Bonus previdenziale. La possibilità di richiedere il bonus pensionistico è stata introdotta dalle legge di stabilità per il 2016 (legge 208/2015). Al comma 277 dell’unico articolo, infatti, ha disposto l’estensione dei benefici previdenziali di cui all’art. 13, comma 8, della legge n. 257/1992 ai lavoratori del settore della produzione di materiale rotabile ferroviario che hanno prestato la loro attività nel sito produttivo, senza essere dotati degli equipaggiamenti di protezione adeguati all’esposizione alle polveri di amianto, per l’intero periodo di durata delle operazioni di bonifica dall’amianto poste in essere mediante sostituzione del tetto. Il citato art. 13 stabilisce che, per i lavoratori che siano stati esposti all’amianto per un periodo superiore a dieci anni, l’intero periodo lavorativo soggetto all’assicurazione contro le malattie professionali derivanti dall’esposizione all’amianto gestita dall’Inail, è moltiplicato, ai fini delle prestazioni pensionistiche, per il coefficiente di 1,25.

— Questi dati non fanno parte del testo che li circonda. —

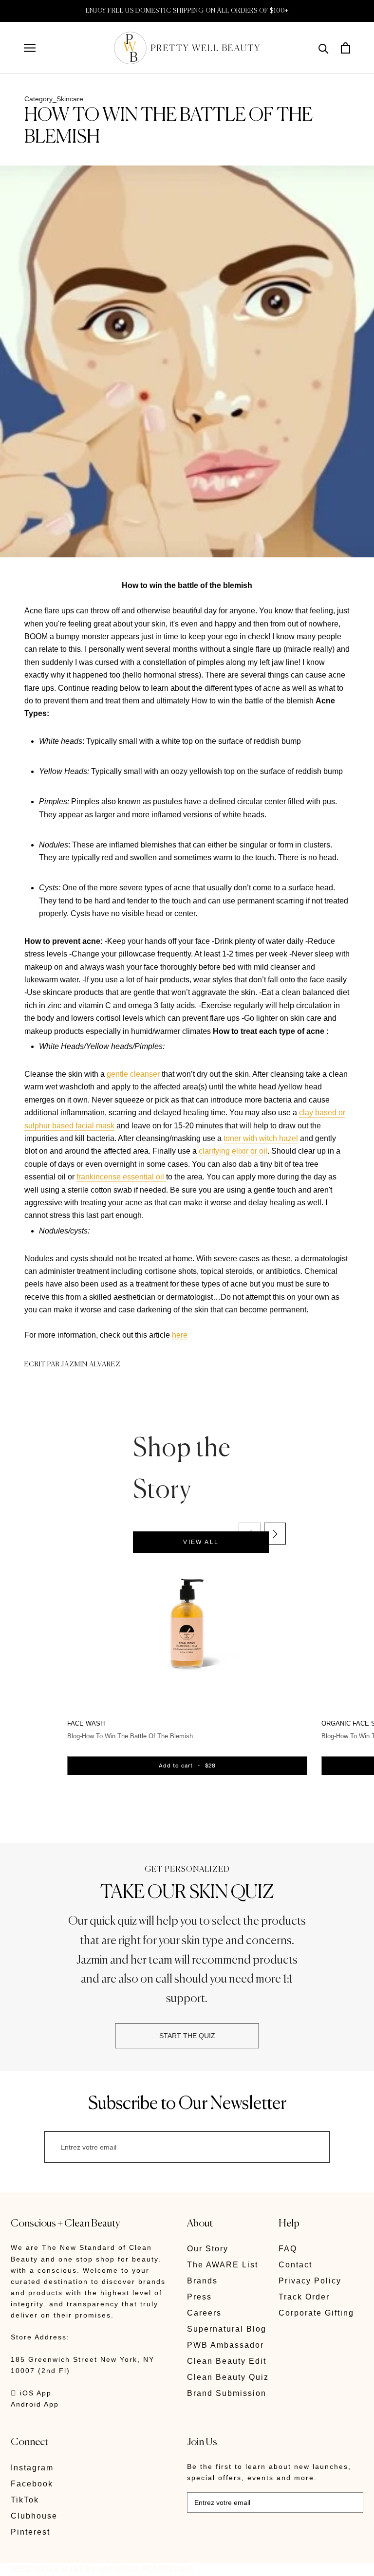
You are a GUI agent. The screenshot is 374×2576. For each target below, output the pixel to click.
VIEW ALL (201, 1542)
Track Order (304, 2297)
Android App (35, 2404)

Domande e decadenza. I benefici sono attribuiti per il periodo corrispondente alla bonifica, dietro presentazione di apposita domanda all’Inps, a pena di decadenza, entro sessanta giorni dall’entrata in vigore della legge di stabilità, ossia entro il prossimo 29 febbraio come ricorda l’Inps. Nell’istanza, aggiunge l’istituto, va indicato il sito produttivo e il periodo temporale di esposizione. I benefici, inoltre, sono soggetti al limite delle risorse assegnate e che ammontano a 5,5 mln di euro per l’anno 2016, 7 mln di euro per l’anno 2017, 7,5 mln di euro per l’anno 2018 e 10 mln di euro annui a decorrere dall’anno 2019. Infine, è previsto che un apposito decreto del ministro del lavoro, di concerto con il ministro dell’economia, da adottare entro lo stesso termine di sessanta giorni dall’entrata in vigore della legge di stabilità 2016, vengano stabilite le modalità di attuazione dell’agevolazione, in particolare per l’assegnazione dei benefìci le modalità di certificazione.